Routinely delaying the posting of lab or test results until after speaking with the patient. HHS guidance repeatedly emphasizes that this practice is prohibited and that the Preventing Harm Exception will not justify a policy of withholding or delaying access to lab or test results until after the provider has had a chance to review the results and speak with the patient, except in rare and special circumstances pertaining to a particularly susceptible, individual patient.
Failing to provide same-day access to available EHI in a form and format requested by a patient or by a provider, and takes several days to respond. The records do not have to be provided unless requested. But once requested, the records are to be provided “immediately.” Immediately is not defined, however HHS commentary suggests that the provider should respond to an information request usually within a day or two—more quickly if the situation is more urgent. The HIPAA 30-day response time does not apply to the Information Blocking Rule.
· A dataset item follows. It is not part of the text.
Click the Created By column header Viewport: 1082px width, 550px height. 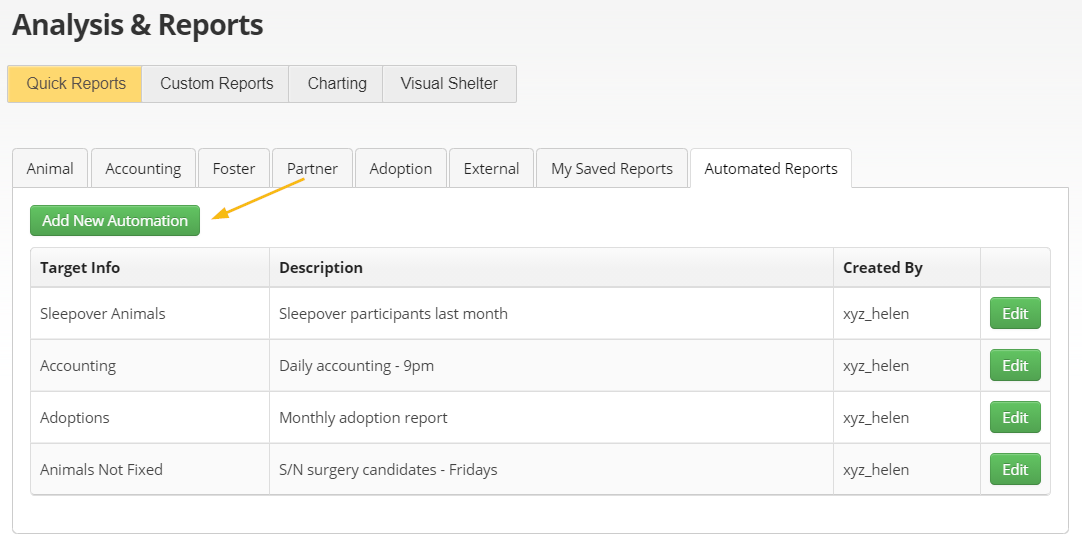click(x=883, y=268)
Not enabling patient portal features that allow patients to directly transmit or request direct transmission of their EHI to a third party. The Information Blocking Rule involves more than just promptly posting a patient’s medical records to the patient portal or timely responding to a patient’s request for access, exchange, or use of EHI. Any policy, practice, or contract provision that interferes with a patient’s access may constitute information blocking.
Like this content? Want more like it?
Sign up to get your regional medical community news delivered to your Inbox 2X a month!
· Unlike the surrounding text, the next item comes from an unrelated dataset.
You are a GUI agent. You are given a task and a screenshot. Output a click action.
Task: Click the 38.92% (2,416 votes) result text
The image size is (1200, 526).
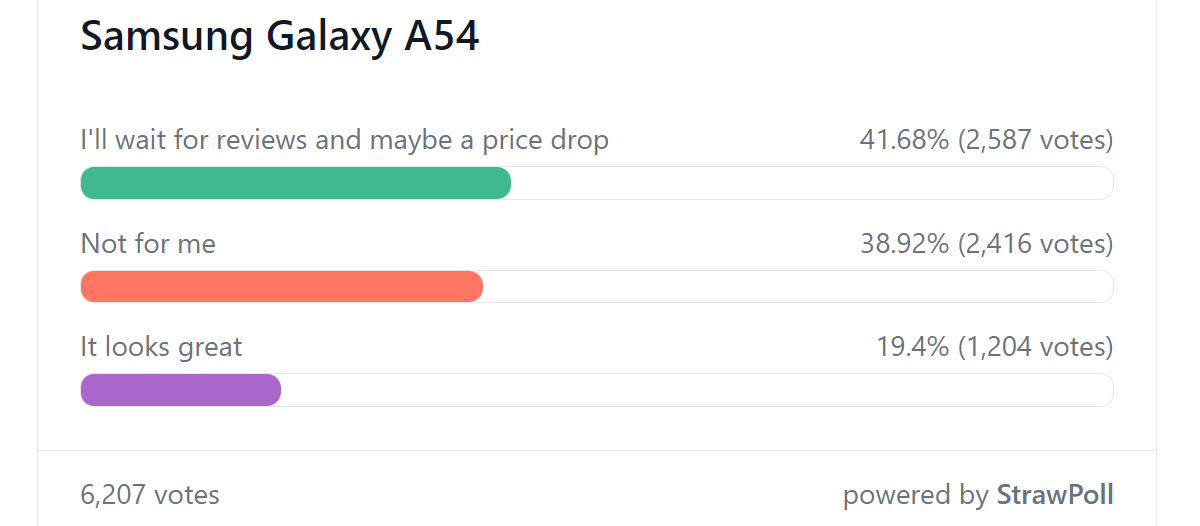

Requiring an individual’s written consent or authorization before sharing EHI with unaffiliated providers for treatment purposes when not required by state or federal law, or incorrectly claiming that the HIPAA Rules or other laws preclude a provider from exchanging EHI with unaffiliated providers. HIPAA is not as restrictive as most health care providers may think. Under HIPAA, it is permissible, but not required, to share medical records without an authorization or release of records form signed by the patient with another health care provider for treatment purposes. Requiring a patient to sign a consent or authorization when not required, or claiming it does require an authorization, is information blocking. HIPAA sets forth many other circumstances where providers are permitted, but not required, to disclose medical information without an authorization from the patient.
Failing to report required conditions, illnesses, or injuries as required by state law or failing to respond to public health or health oversight requests. As noted in guidance, if a health care provider is permitted to provide access under HIPAA, then the Information Blocking Rule would require that access so long as the provider is not otherwise prohibited by law from doing so. HIPAA sets forth many circumstances where providers are permitted, but not required, to disclose medical information without an authorization from the patient. The Information Blocking Rule would apply to requests for access from patients or their personal representatives, other health care providers (HIPAA Treatment Exception), health oversight entities such as medical boards or Medicare (HIPAA Health Oversight Exception), public health authorities (HIPAA Public Health Activities Exception), and others who may properly obtain access under HIPAA (See HIPAA Law Enforcement Exception, Judicial and Administrative Proceedings Exception, etc.).
More information may be obtained on the Office of the National Coordinator’s website at
www.healthit.gov/topic/information-blocking
This article is for informational purposes only. It is not intended as legal advice, or as a substitute for the advice of an attorney or other professional. It does not address all possible legal and other issues that may arise regarding information blocking and interoperability. Each health care provider should consult legal counsel for specific legal advice if an issue arises.